Your client also asked about its liability if a Certificate of Origin that it receives from the producer of the 40 pound block of cheese is found to be invalid.
The civil penalty for a false certification in a NAFTA Certificate of Origin is found in 19 U.S.C. § 1592, in relevant part:
(f) False certifications regarding exports to NAFTA countries
(1) In general
Subject to paragraph (3) [exception for changed information promptly reported], it is unlawful for any person to certify falsely, by fraud, gross negligence, or negligence, in a NAFTA Certificate of Origin (as defined in section 1508(b)(1) of this title) that a good to be exported to a NAFTA country (as defined in section 3301(4) of this title) qualifies under the rules of origin set out in section 3332 of this title.
19 U.S.C. § 1592(f).
The certifier on the NAFTA Certificate of Origin makes the following certifications:
The information on this document is true and accurate and I assume the responsibility for proving such representations. I understand that I am liable for any false statements or material omissions made on or in connection with this document;
I agree to maintain and present upon request, documentation necessary to support this certificate, and to inform, in writing, all persons to whom the certificate was given of any changes that could affect the accuracy or validity of this certificate;
The goods originated in the territory of one or more of the parties, and comply with the origin requirements specified for those goods in the North American Free Trade Agreement and unless specifically exempted in Article 411 or Annex 401, there has been no further production or any other operation outside the territories of the parties; . . .
CBP Form 434 (04/97) (emphasis added).
Penalties are evaluated based on the facts as they were when the violation occurred and the presence, or lack thereof, of any applicable mens rea. Should a false certification occur, the decision of whether or not to penalize your client would be based on the circumstances of the violation. The decision to issue a Certificate of Origin is a voluntary one made by the company. An exporter/producer assumes the responsibilities that accompany the certifications when they sign the Certificate of Origin.
As a producer, your client is considered to have direct knowledge of the originating status of the materials it uses to produce the goods.
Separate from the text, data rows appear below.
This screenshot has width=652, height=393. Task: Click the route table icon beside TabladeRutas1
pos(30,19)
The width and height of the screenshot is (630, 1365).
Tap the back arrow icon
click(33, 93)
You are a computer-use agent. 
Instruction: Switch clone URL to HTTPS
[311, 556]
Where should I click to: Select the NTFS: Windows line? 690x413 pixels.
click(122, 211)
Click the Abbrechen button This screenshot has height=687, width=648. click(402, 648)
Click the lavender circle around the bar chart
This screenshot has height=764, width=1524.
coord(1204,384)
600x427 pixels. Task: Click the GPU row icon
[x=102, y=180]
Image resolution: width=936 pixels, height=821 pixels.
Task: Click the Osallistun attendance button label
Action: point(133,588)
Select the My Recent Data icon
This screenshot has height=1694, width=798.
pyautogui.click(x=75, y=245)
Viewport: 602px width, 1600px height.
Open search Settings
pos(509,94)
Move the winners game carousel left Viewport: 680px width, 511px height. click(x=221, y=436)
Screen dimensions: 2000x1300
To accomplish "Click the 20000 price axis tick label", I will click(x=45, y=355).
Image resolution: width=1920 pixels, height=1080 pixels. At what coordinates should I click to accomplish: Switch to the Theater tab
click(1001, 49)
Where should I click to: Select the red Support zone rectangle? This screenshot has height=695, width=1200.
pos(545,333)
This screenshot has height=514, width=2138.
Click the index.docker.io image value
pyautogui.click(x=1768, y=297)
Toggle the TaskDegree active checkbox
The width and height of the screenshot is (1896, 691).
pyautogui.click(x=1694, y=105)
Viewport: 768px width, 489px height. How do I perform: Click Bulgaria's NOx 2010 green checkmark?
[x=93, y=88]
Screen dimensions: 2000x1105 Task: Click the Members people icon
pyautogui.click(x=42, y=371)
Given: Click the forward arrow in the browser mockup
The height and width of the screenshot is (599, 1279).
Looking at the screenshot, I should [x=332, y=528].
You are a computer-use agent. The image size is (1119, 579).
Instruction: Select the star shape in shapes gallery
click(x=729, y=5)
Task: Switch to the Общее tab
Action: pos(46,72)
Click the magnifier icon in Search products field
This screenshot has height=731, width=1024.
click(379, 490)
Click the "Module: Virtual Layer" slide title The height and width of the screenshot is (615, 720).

See HRL 563274. In HRL 563274, CBP held that Mascot could use the Certificates of Origin provided by TTC as a reasonable basis for its own NAFTA Certificate of Origin because the Certificates of Origin and records provided by TTC constitute direct knowledge for Mascot. However, CBP did not go so far as to say that this would relieve Mascot from liability should TTC’s Certificate of Origin contain a false certification. While your client may issue Certificates of Origin as a producer, based on the Certificates of Origin received from the cheese producers, CBP will not preemptively waive any liability that may arise from such reliance.
HOLDING:
Your client may issue NAFTA Certificates of Origin for the packaged cheese as a producer because by cutting, grading, or shredding the cheese and packaging it, your client processes the cheese purchased from U.S. cheese producers. However, CBP will not preemptively waive liability for any false certifications that occur because the Certificates of Origin are based on certificates received from the U.S. cheese producers.
A copy of this ruling letter should be attached to the entry documents filed at the time this merchandise is entered. If the documents have been filed without a copy, this ruling should be brought to the attention of the Customs official handling the transaction.